◆ EXERCISE ◆
Print the material below exactly as it stands, please, from its first line to the line holding "This screenshot has width=583, height=310.", with no pictures.

◆ MATERIAL PROVIDED ◆
════════════════════

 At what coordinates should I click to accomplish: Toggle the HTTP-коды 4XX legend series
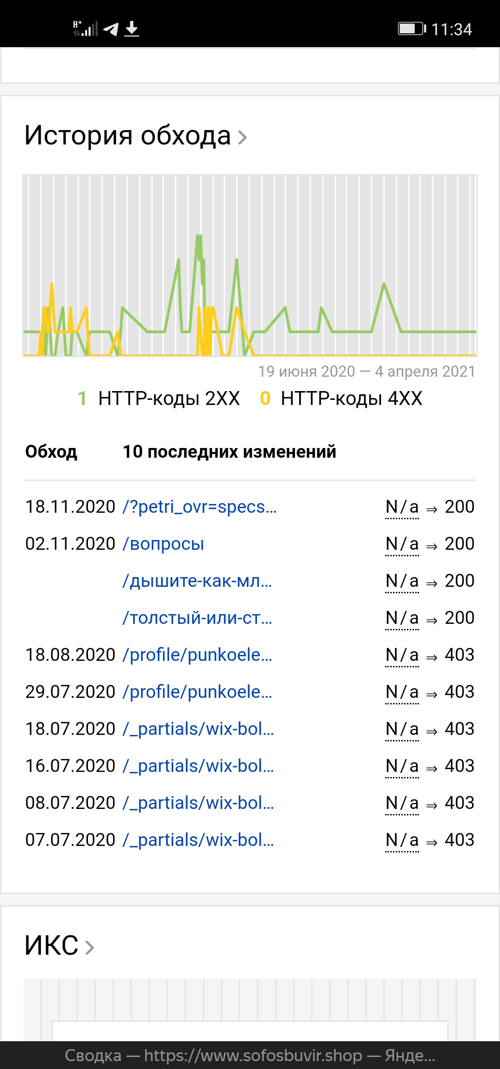[x=351, y=398]
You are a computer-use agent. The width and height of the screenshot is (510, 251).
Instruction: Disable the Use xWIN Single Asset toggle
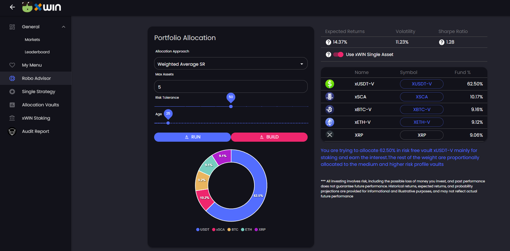click(338, 55)
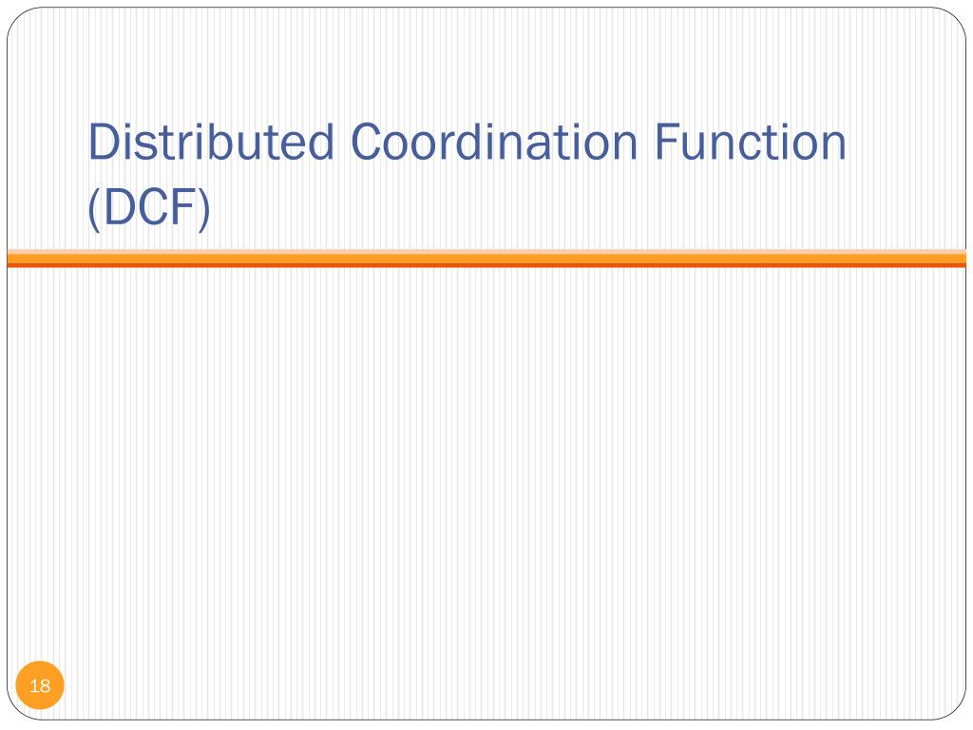The width and height of the screenshot is (973, 730).
Task: Click the "(DCF)" abbreviation text
Action: point(149,208)
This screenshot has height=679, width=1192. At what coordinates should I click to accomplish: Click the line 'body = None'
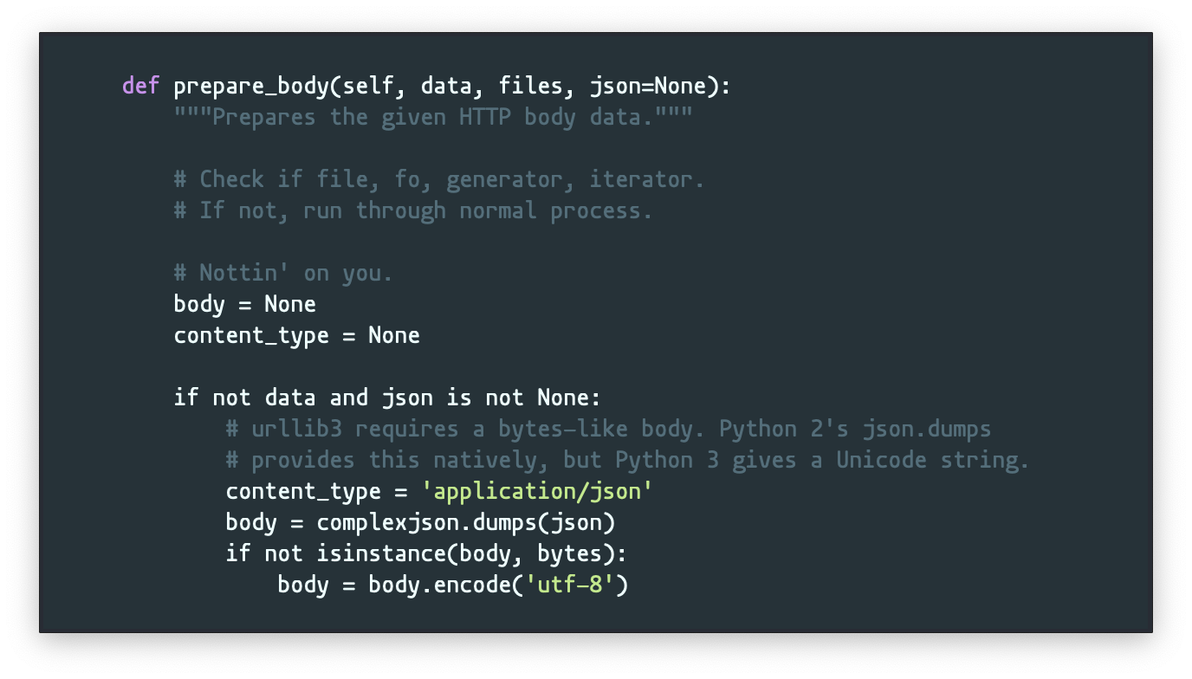click(x=245, y=304)
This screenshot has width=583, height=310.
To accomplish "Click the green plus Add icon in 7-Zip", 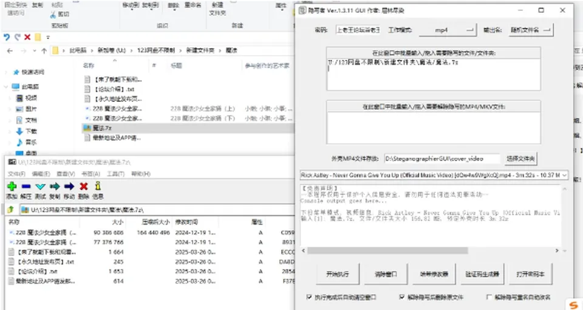I will click(12, 186).
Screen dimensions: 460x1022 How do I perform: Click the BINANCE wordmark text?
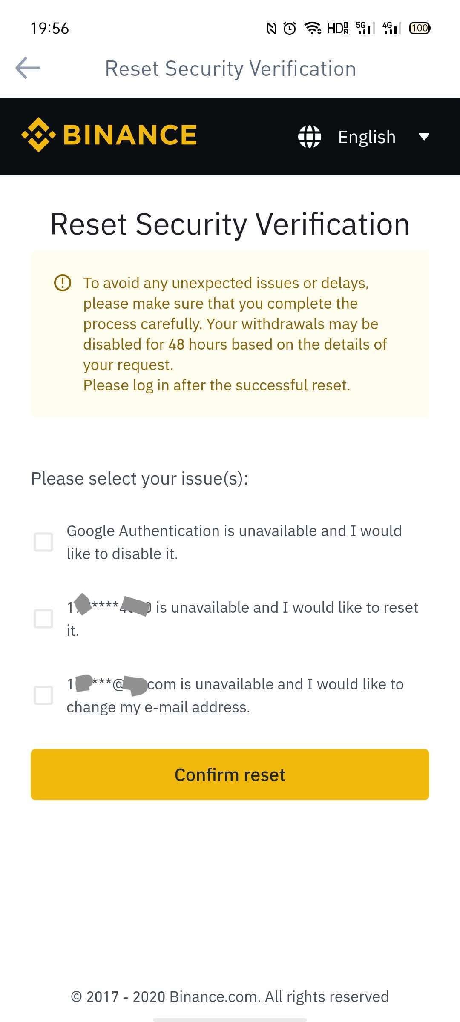click(130, 135)
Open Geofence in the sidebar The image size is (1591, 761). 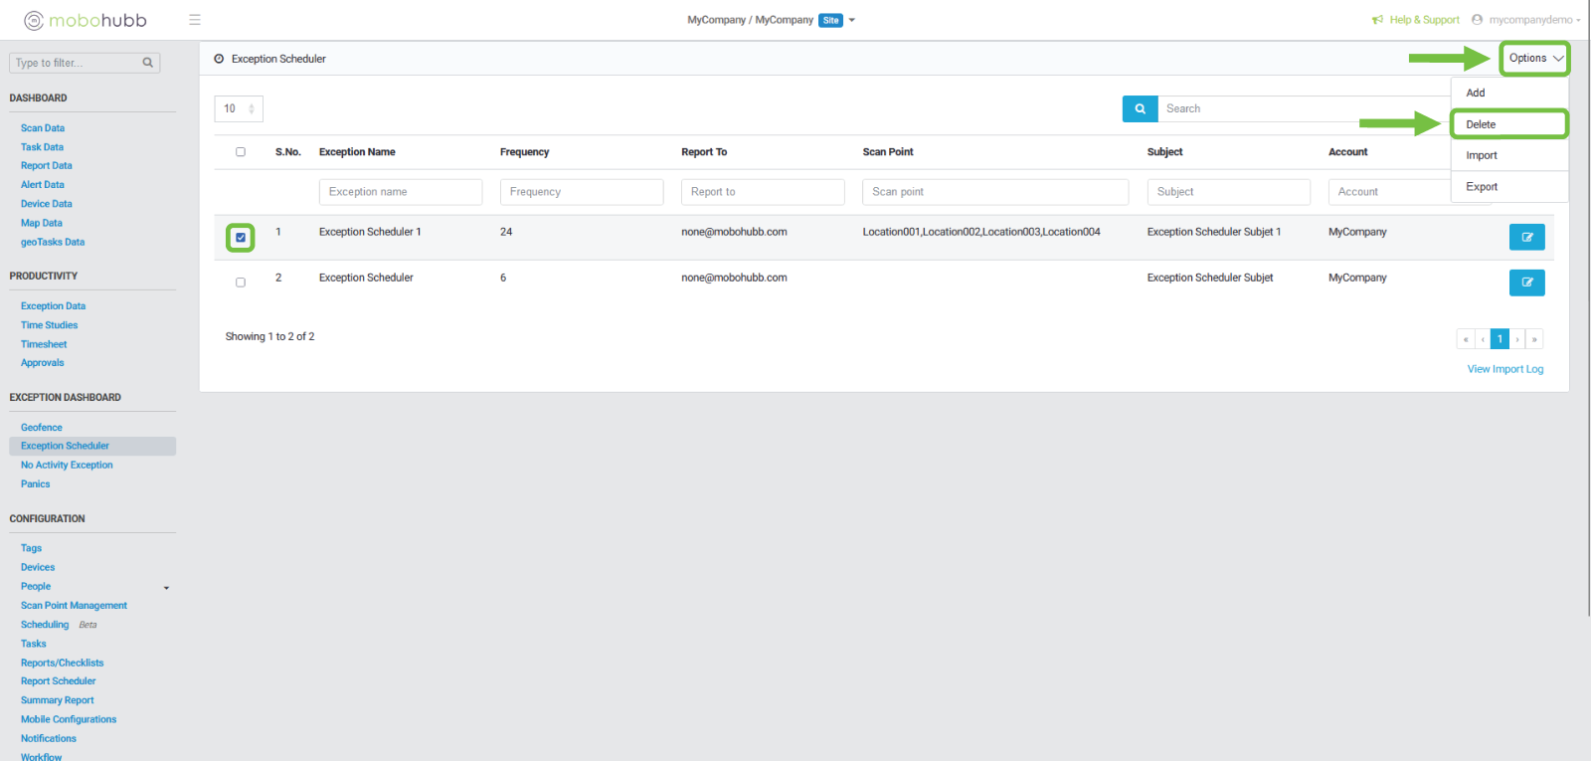(x=42, y=428)
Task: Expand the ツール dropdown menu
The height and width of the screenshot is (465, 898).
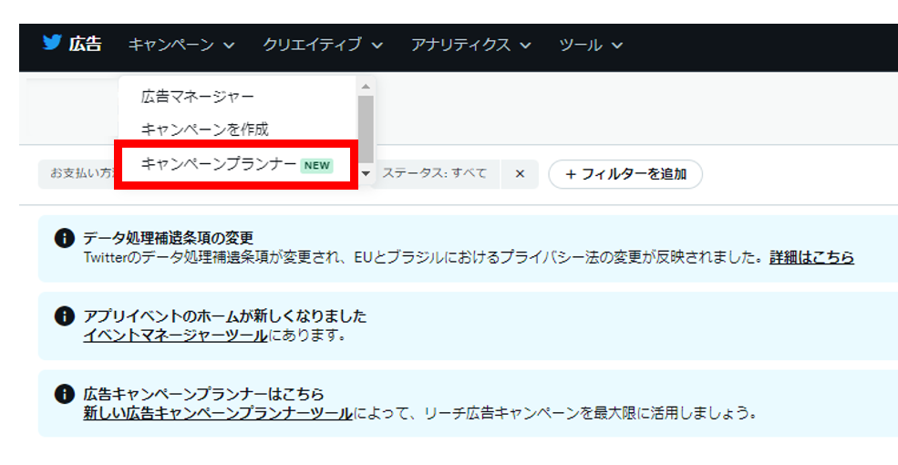Action: point(591,45)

════════════════════

◆ COMPLETED TASK ◆
 At what coordinates should I click to accomplish: Toggle the HTTP-коды 4XX legend series
[x=351, y=398]
You are a computer-use agent. The width and height of the screenshot is (510, 251).
Instruction: Disable the Use xWIN Single Asset toggle
click(338, 55)
The width and height of the screenshot is (973, 730).
Task: Click the "(DCF)" abbreviation text
Action: point(149,208)
This screenshot has height=679, width=1192. At what coordinates should I click to accomplish: Click the line 'body = None'
click(x=245, y=304)
This screenshot has width=583, height=310.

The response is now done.